Павел Герасимович розовощек. У него увесистый нос с мускулистыми ноздрями, бесцветный рот, заметный благодаря контуру однодневной щетины. Его сорокалетней моложавости угрожает плешь, отороченная меховым полукругом. Павел Герасимович одет в синий комбинезон, с широким карманом на груди. Он сжимает чернокожий блокнот-ежедневник с остро выглядывающим карандашиком. Когда Павел Герасимович говорит, он морщит лоб, причем всякий раз по-иному. Если Павел Герасимович слушает, то лоб похож на смятую бумажку, которую тщательно расправили. И моргает он чаще, чем того требуют глаза. У Павла Герасимовича они голубые.
— Лидия Михайловна, помяните мое слово, слёзы потом начнутся горькие. У одной подруги в доме то, у другой это, а я, как проклятая всю жизнь, и тому подобное. Не деньги жалейте, а нервы свои, свежесть и красоту!
Макияж Лидии Михайловны соперничает с театральным гримом и только подчеркивает упадок. Она фальшивая, воскового цвета блондинка, кареглазая, с замшевыми, восточного образца, веками, избыточным пухом на щеках и рифленой шеей. Лидия Михайловна одета в кружевную блузку песочного цвета. Короткую черную юбку продолжают венозные, под гжель, ноги. Ей бы не стоило носить и открытую обувь. У Лидии Михайловны обрюзгшие ступни с длинными стручковатыми пальцами и ярким педикюром.
— Просто разучились, Паша, работать. Раньше не было всех этих обоев водоплавающих, и прекрасно без них обходились, нормально жили, уютно.
— Вас послушать, Лидия Михайловна, так надо вообще в пещеру перебраться! К чёрту прогресс! На мамонтов охотиться будем!
— Знаешь, Паша, — Лидия Михайловна с чувством выдирает из стены бумажную прядь, — ты мне мозги не крути. Настоящему мастеру всё равно, какие обои, он свое дело знает — на то и мастер.
— Эта вот психология «карамельку из говна» меня убивает! — Павел Герасимович вскидывает руки, фальшиво капитулируя перед психологией. — Лишь бы как сделать! Советский такой подход к делу. А может, хватит по-советски, может, уже по-европейски надо?

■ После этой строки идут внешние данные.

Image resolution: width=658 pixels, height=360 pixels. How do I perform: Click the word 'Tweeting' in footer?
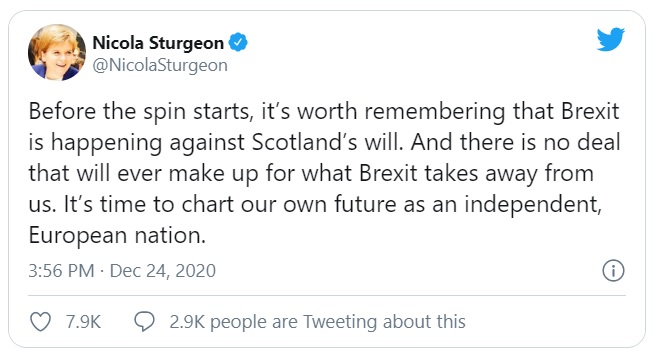coord(340,322)
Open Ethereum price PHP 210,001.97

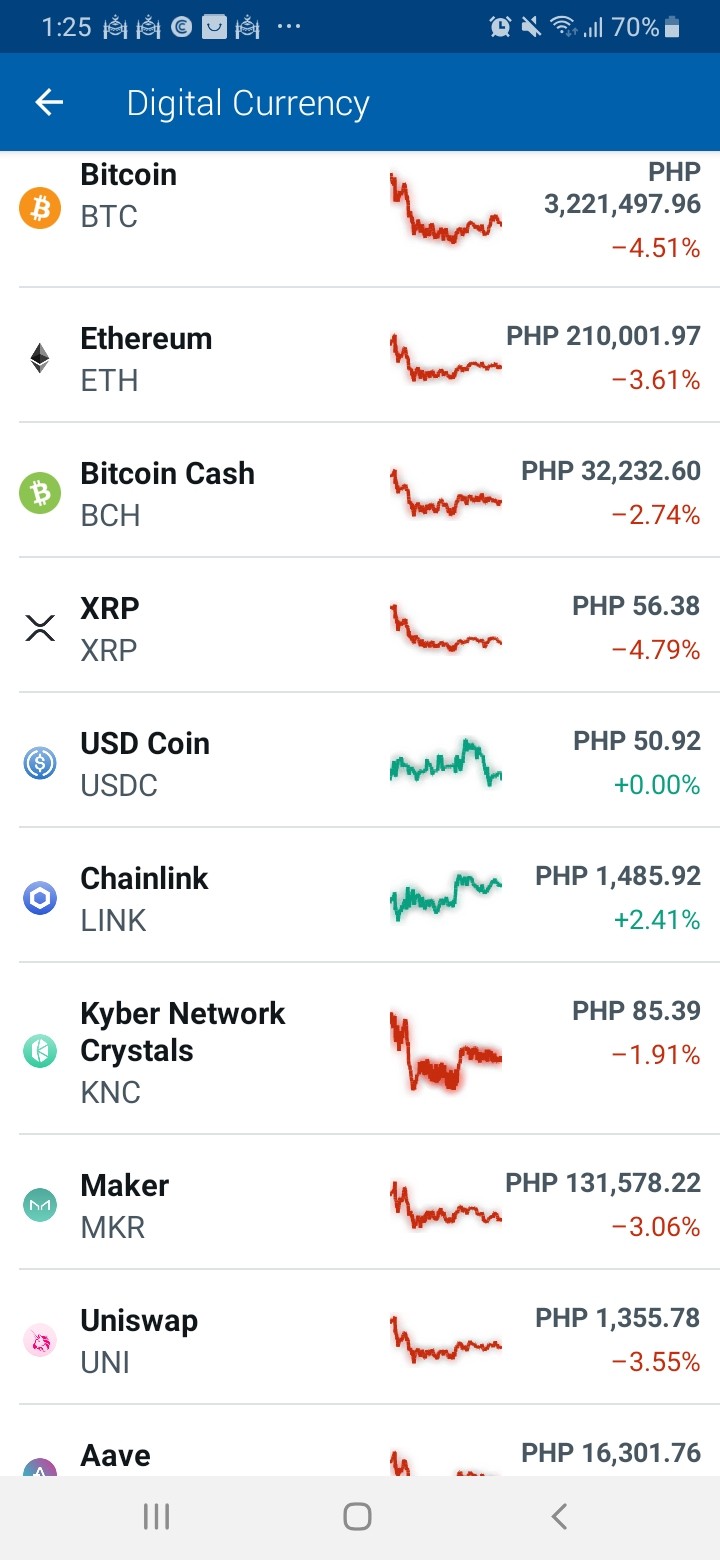(x=603, y=336)
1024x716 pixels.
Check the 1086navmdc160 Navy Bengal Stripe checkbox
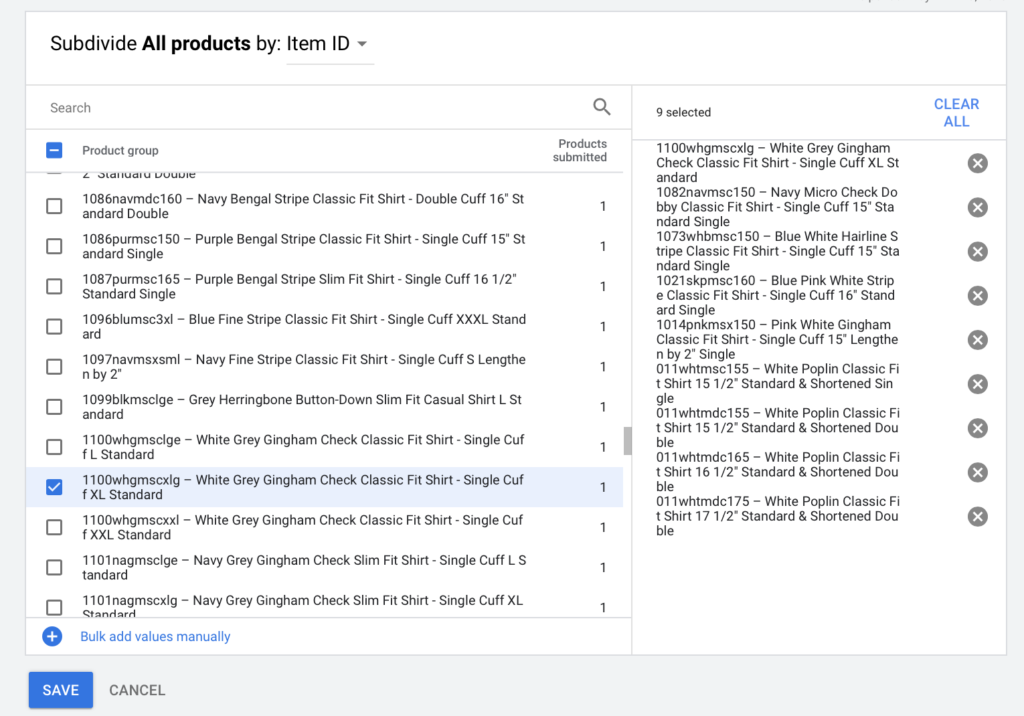(x=54, y=206)
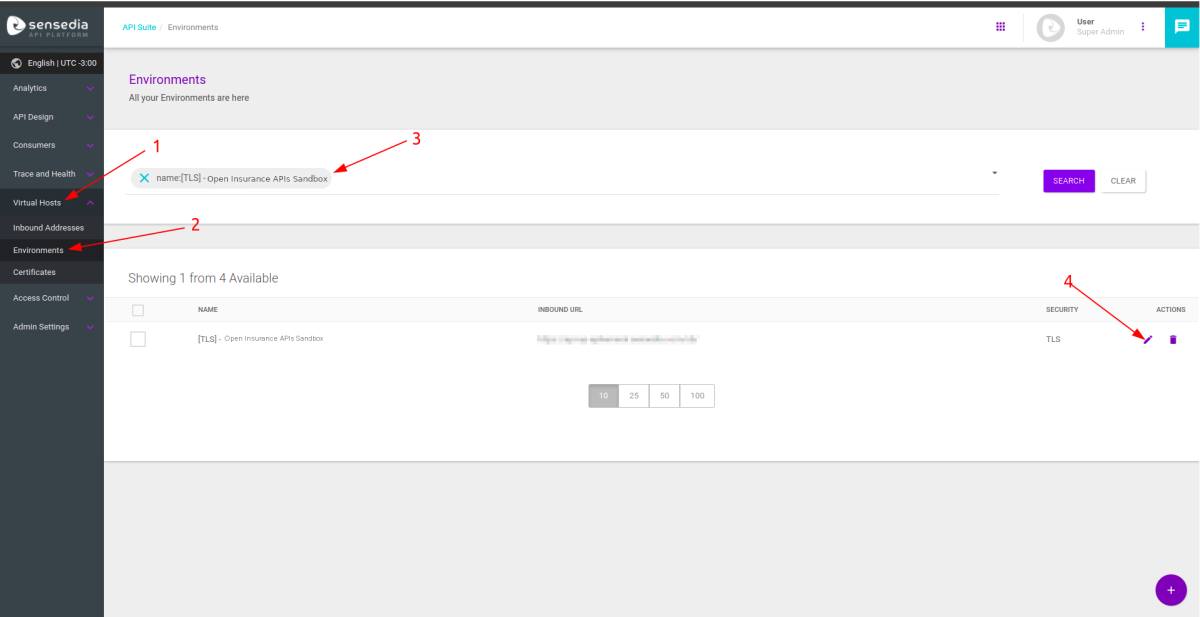Click the round add environment plus button
1200x617 pixels.
(x=1170, y=590)
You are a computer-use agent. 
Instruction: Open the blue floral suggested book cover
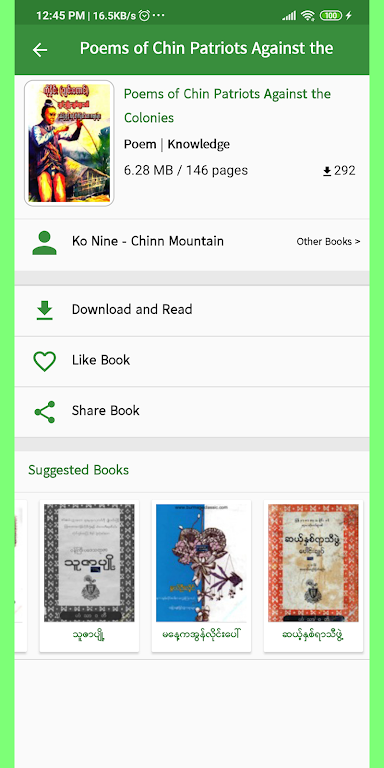(201, 563)
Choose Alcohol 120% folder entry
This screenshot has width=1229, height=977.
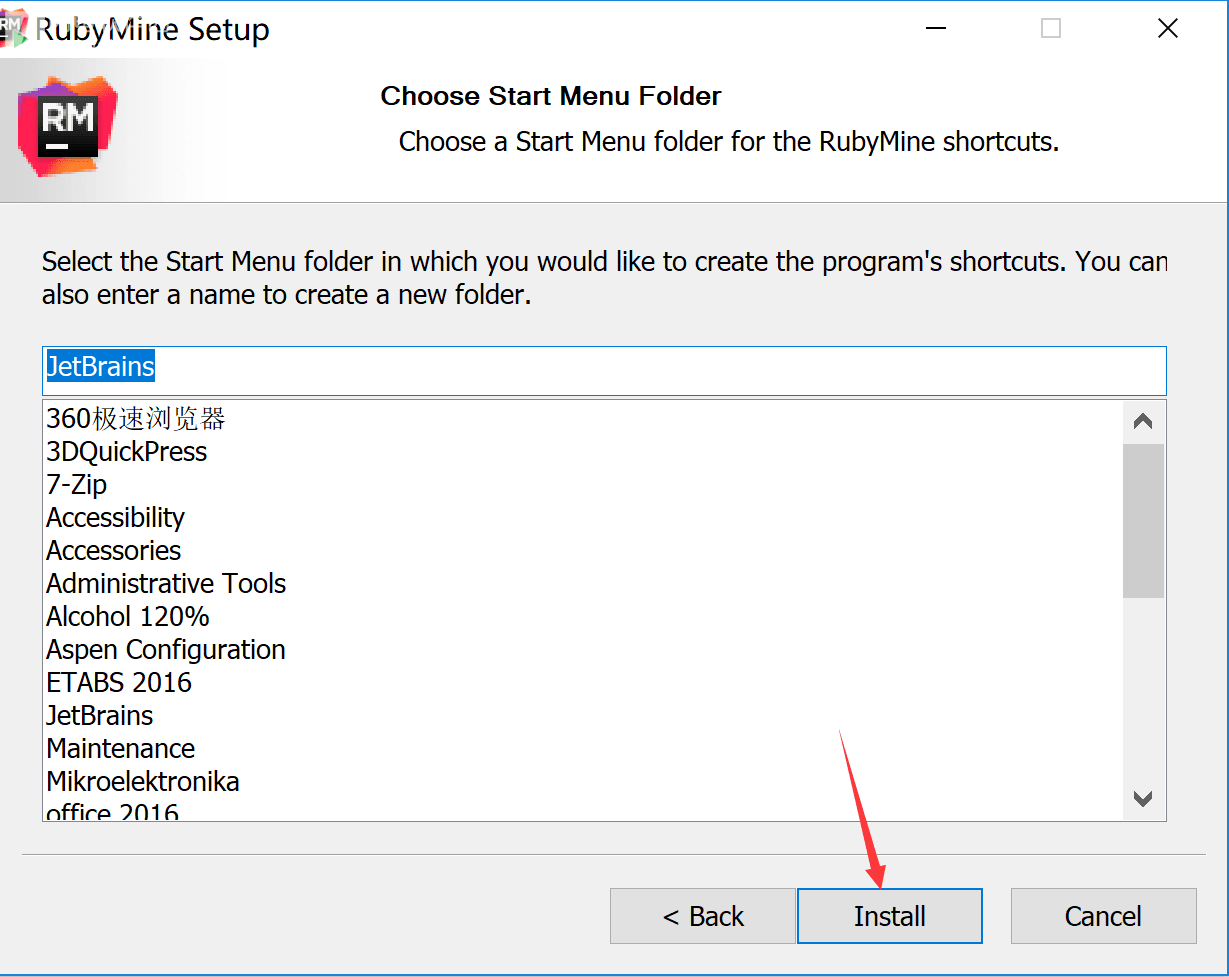click(x=128, y=616)
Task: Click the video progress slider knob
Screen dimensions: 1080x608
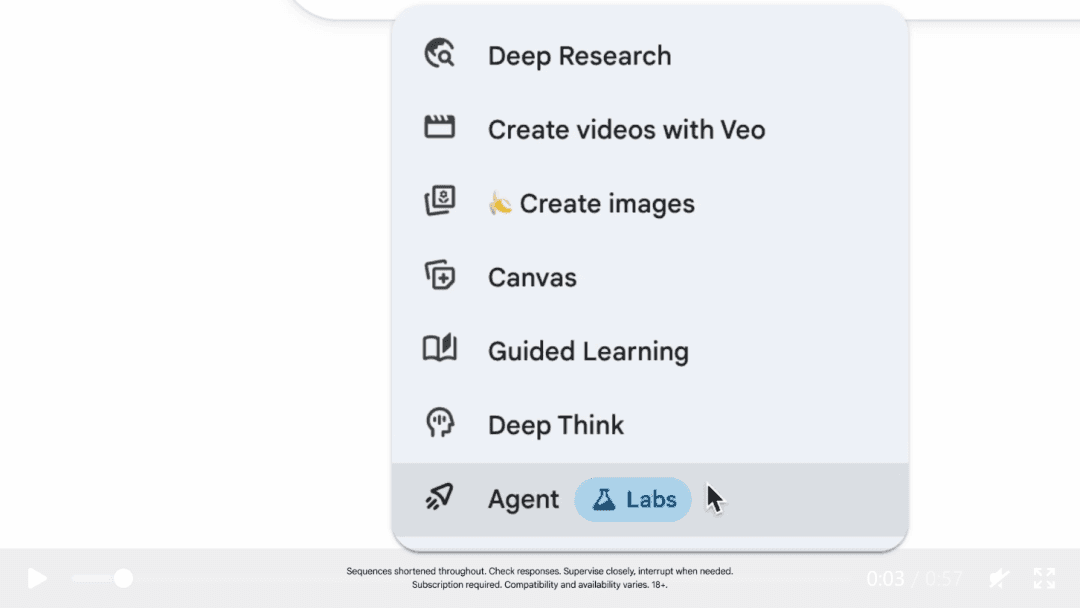Action: tap(123, 578)
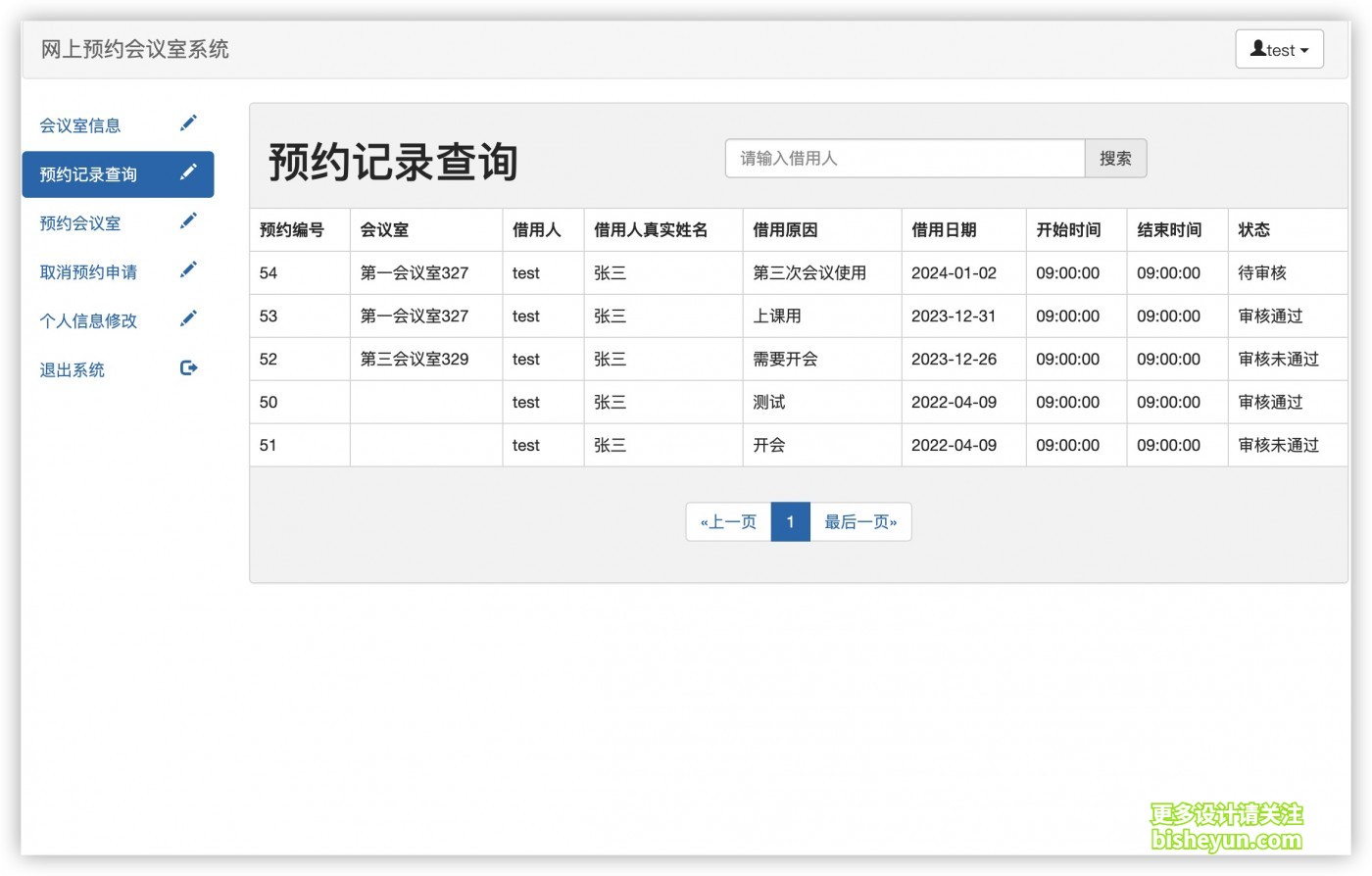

— Паша, у тебя замашки, как у кутюрье или ювелира какого-нибудь. Тебе совесть не позволила брать с меня как с других людей, так ты решил теперь свое на материалах заработать! — Лидия Михайловна победно щурится.
— Да я на вас копейки не выгадываю! — звонко и неожиданно оскорбляется Павел Герасимович. — Пожалуйста, сами закупайтесь. Только у меня будет одна просьба: не рассказывайте никому, что Павел Герасимович у вас ремонт делал. Меня приглашают, сами знаете, кто — люди влиятельные, мне фасон держать надо. Так что, обо мне никому ни слова, договорились? И если хотите знать, Лидия Михайловна, мой труд не менее ответствен, чем труд ювелира. А в чем-то и поважнее будет. Вам серьги не понравятся, вы их в шкатулку положите, а потом в комиссионку сдадите, а ремонт никуда не спрячешь, он весь на виду — и шедевр, и халтура. Я в свою работу душу вкладываю, частичку себя оставляю!
— Ты эту арию Врубеля поверженного пойди кому-нибудь другому исполни. Ничего особенного нет в том, чтобы старые обои содрать, а новые поклеить.
— Вот о профессии не надо в таком тоне высказываться. Подход у вас типично дилетантский, уши вянут, слушая.
— С мужем покойным всю жизнь сами ремонт делали, и без специального образования…
— Так у вас до моего вмешательства, Лидия Михайловна, вы извините, конечно, как в склепе было. Обои встык поклеены, а если и кое-где, по недосмотру, и внахлест, так от двери к окну, чтобы каждый шов в глаза бросался, хуже чем шрам после аппендицита. Ничего не скажешь — знатный ремонт! Вы бы хоть, когда обои клеили, щеткой одежной их после разгладили, чтобы воздух из-под них вышел. А то пузыри были, как на поганом болоте!
— Ты придираешься, Паша.
— А каждую трещинку шпатлевкой заделать, неровности выровнять, заполировать?! Да я пятью наждаками стену обрабатываю, чтоб как зеркало сверкало! А пылепоглощающий слой создать! Может, кто, конечно, и обычным клеем стены покрывает, а у меня рецепт, за который мне тысячу долларов предлагали, а я отказался!